Yes, the Phillies caught the Brewers at a good time. They are a dreadful 1-8 in July and about to lose their grip on first place in the NL Central.
But the Phils also did a few good things in the series.
Cole Hamels, Roberto Hernandez and Buchanan all pitched gems. The bullpen racked up 8 2/3 scoreless innings in the four games. The bats produced some timely hits as evidenced in that 11-for-29 mark with runners in scoring position during the series.
“These last four games are something we can build on,” manager Ryne Sandberg said. “To see the offense come alive in a four-game series against good pitching is a step in the right direction. These guys have good starting pitching and bullpen. That's a good sign for the group.”
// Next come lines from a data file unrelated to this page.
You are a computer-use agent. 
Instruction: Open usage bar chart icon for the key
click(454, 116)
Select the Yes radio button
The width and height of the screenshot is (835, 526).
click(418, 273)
Buchanan allowed just one run over seven innings. Hernandez allowed one run in eight innings the night before. One of these guys is likely to be dropped from the rotation when Cliff Lee comes off the disabled list next week. Both pitchers gave team officials something to think about.
“I just try to go out there every time I can and pitch the best game I can, try to give the team a chance to win,” said Buchanan, who is 5-5 with a 4.40 ERA in 10 starts. “When Cliff comes back, whatever happens, happens. I’ve enjoyed my time here. It’s been a great experience for me. Whatever happens, happens. It’s out of my control.”
“Those are just discussions we’ll have to have,” Sandberg said of the rotation puzzle. “It was a good outing for (Buchanan). It looked like they were having a hard time catching up to him. He had a real good fastball. It was live. He had quality pitches and mixed them well. I thought he was real confident and aggressive.”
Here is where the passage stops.